The result of this is that around the world, London is known as a world leader in pushing ahead with policies to address climate change. And as policies become proven in our city, other places around the world begin to gain in confidence to implement them there too.
It’s here that we return to Boris. If Boris, a renowned opponent of Kyoto, is elected Mayor of London, by the time George W. Bush leaves office in January Boris will be the most powerful, highest-profile climate change denier in the English-speaking world.
And within C40 Cities, and in the wider world generally, politicians will see that the electorate in trailblazing London, previously thought to be years ahead of the rest of the world on dealing with climate change, have thrown out of office the man largely responsible for that work, in favour of someone elected on a platform of undoing and freezing what’s been done.
“Aha,” worldwide politicians will cry in unison. “Here we have hard proof that the electorate simply isn’t ready for the policies needed to tackle climate change. If we put our heads above the parapet with anti-emissions policies, we’ll be the next to lose an election to someone whose only nod to the environment is a few ‘green-lite’ gesture policies from the 1980s about parks and dog muck.”
The work of the Greens, of Ken, of the Stern report and of the Intergovernmental Panel on Climate Change will be discarded, as will the planet’s prospects for long-term sustainability, as the idea that green policies can be an election-winner is sent straight to landfill.
This isn’t – or, re-reading it, isn’t just – a puff piece for Mr.

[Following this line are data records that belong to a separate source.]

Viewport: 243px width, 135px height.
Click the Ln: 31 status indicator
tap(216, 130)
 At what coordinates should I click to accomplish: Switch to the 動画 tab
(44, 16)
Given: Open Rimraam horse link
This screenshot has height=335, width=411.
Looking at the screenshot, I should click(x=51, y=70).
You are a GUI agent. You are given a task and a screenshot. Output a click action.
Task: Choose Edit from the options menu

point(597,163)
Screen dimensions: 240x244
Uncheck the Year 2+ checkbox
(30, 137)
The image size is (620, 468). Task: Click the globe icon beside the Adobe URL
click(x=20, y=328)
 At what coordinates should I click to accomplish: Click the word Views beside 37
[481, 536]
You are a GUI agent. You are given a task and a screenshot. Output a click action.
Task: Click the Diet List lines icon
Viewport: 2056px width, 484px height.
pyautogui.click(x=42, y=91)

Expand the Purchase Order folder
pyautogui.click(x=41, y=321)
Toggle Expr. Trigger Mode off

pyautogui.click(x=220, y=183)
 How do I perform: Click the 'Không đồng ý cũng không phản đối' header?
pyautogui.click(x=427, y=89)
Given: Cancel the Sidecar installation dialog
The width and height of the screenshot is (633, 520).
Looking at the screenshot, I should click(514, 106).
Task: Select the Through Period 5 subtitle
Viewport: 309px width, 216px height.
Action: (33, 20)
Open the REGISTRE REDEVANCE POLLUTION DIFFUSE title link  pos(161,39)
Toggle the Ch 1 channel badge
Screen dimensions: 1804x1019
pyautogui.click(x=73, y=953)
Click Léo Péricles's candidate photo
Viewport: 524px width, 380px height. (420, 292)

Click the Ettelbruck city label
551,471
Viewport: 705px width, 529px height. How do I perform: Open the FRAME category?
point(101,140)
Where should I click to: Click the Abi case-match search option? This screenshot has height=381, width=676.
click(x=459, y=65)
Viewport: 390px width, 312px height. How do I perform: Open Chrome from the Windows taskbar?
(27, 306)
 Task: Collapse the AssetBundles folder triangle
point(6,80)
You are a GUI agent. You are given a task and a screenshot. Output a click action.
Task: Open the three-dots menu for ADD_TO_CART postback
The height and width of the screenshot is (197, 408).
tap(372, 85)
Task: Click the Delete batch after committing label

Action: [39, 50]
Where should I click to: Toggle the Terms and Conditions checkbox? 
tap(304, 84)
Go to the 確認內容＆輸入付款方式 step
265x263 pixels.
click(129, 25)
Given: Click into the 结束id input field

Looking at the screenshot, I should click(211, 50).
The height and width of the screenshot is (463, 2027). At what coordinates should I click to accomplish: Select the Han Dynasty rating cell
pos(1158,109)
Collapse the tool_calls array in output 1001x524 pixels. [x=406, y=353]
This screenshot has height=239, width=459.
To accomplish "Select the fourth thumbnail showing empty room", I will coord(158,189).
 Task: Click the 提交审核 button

Livingstone’s environmental policies. The real point here is that replacing Ken with Boris would send the worst possible message to the rest of the world. For instance, there’s a good case to be made that the Liberal Democrats are a greener party than the Labour party on a national basis, and I’ve no reason to suppose that Mayor Brian would damage the green cause to anything like the extent Mayor Boris would. And clearly if the environment is your number one concern, a certain Ms. Berry might be hoping for your first preference vote, and in the unlikely event she can overturn the polls in the coming weeks, Mayor Siân would presumably boost London’s environmental credentials still further.
The key thing to remember next time someone claims the result of this election doesn’t affect them as they live outside the capital is that this election has the potential to affect everyone outside the capital. A Boris victory would be a disaster for the planet.